Academy members also will be given the chance to take part in mock motor vehicle stops, building searches and equipment demonstrations.
The only rules for signing up for the academy, to be conducted free of charge: Only East Providence residents at least 18 years old are permitted, and those who have been convicted of a felony won't be.
“We want our citizens to be informed, know what's going on,” Aguiar stated. “We want residents to know that not all a police department does is a big secret. Informing them is what we want to do. When it comes to applicants who have been convicted of a crime, we'll take their (sign-up) sheets on a case-by-case basis.”
Aguiar indicated he's added an exciting new element this time around.
“I'm going to give participants a crime scenario and have them write up their own police report based on the facts and circumstances of the incident,” he noted. “I'll inform them what needs to go into a police report, and I think that will be fun for them.
“Last year, we introduced a segment about radar gun usage,” he continued. “We brought one out for them to use, get a feel for it, because there a lot of mysteries about how a police officer uses it. People want to know how it works.”

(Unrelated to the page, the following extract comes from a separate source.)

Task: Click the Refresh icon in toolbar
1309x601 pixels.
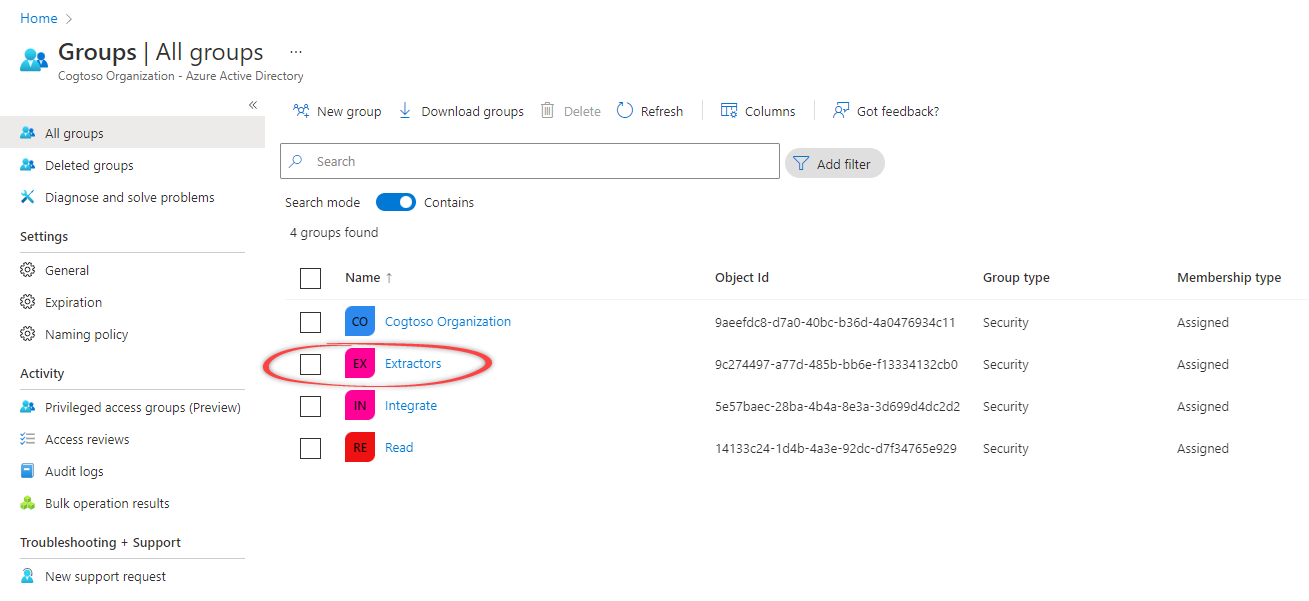Action: (625, 111)
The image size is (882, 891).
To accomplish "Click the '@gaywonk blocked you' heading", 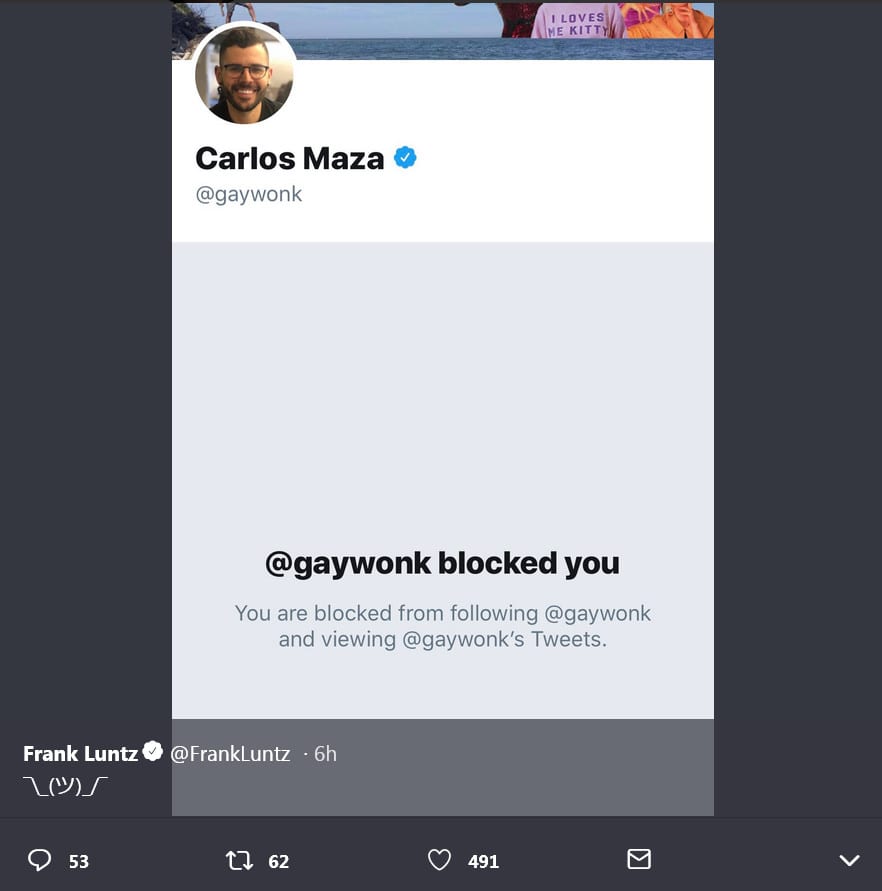I will point(442,564).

Aguiar mentioned he decided to implement both based on feedback he's received by past participants.
“I conducted my own review of the program, and – like I said – we're always looking to make it better,” he said. “When it comes to crime scene investigations, we'll bring in our BCI detectives and have them give a general overview of their job duties, like how they collect and process evidence.
“With mock motor vehicle stops, which we do later in the academy program, the patrol commander will come in and talk about his responsibilities and how he delegates authority to underlings,” he added. “The second half of that evening, I'll bring in patrol officers who will discuss how and why they became involved, what their academy training was like and a typical day in the life of an officer.
“Every unit or division will be represented, including the office of the chief of police; patrol; detectives; and services/records/dispatch.”
Sgt. John Andrews, who works closely with Aguiar at the Community Policing Unit located at the Municipal Court building (near the Senior Center, 610 Waterman Ave.), stated the academy has been a success since 1996, the first year it provided such a program. The EPPD has missed only two since, the last one occurring in 2009 due to a lack of registrants.
“One misconception people have is what happens during a regular traffic stop,” Andrews offered. “A lot of people wonder why they may see multiple cruisers or officers at a stop location. Academy students learn there are certain circumstances behind each stop. It's automatic that when one officer makes a stop, a back-up officer will radio that he or she's on their way.
“If the person who has been pulled over is discovered to be wanted, a sergeant also must be on scene,” he continued. “Say a vehicle has five occupants inside it. That means there's a potential to see more officers on scene, because one officer on five individuals isn't safe.
“Another myth or mystery we like to dispel is why folks see a cruiser with an officer sitting inside it, but he or she doesn't appear to be doing anything. The fact is, he or she could be monitoring traffic for violators, doing surveillance work or completing a lengthy report.”
Stated Aguiar: “Over the years, I've had a lot of memorable responses from people talking about how they enjoyed it, how much they learned. I've gotten a lot of positive feedback. I means a lot when they say they've learned to appreciate what law enforcement does to keep the community safe.”
The academy will culminate with a graduation ceremony, and invitees include Police Chief Joseph Tavares, the deputy chief and three captains, other officers and families and friends of the participants.
Those graduates will receive a certificate of completion, a Citizens Police Academy pin and mementos and other items.
Because class size is limited to 20, Aguiar has asked residents to submit their applications as early as possible. Five have already expressed interest, so slots are going fast.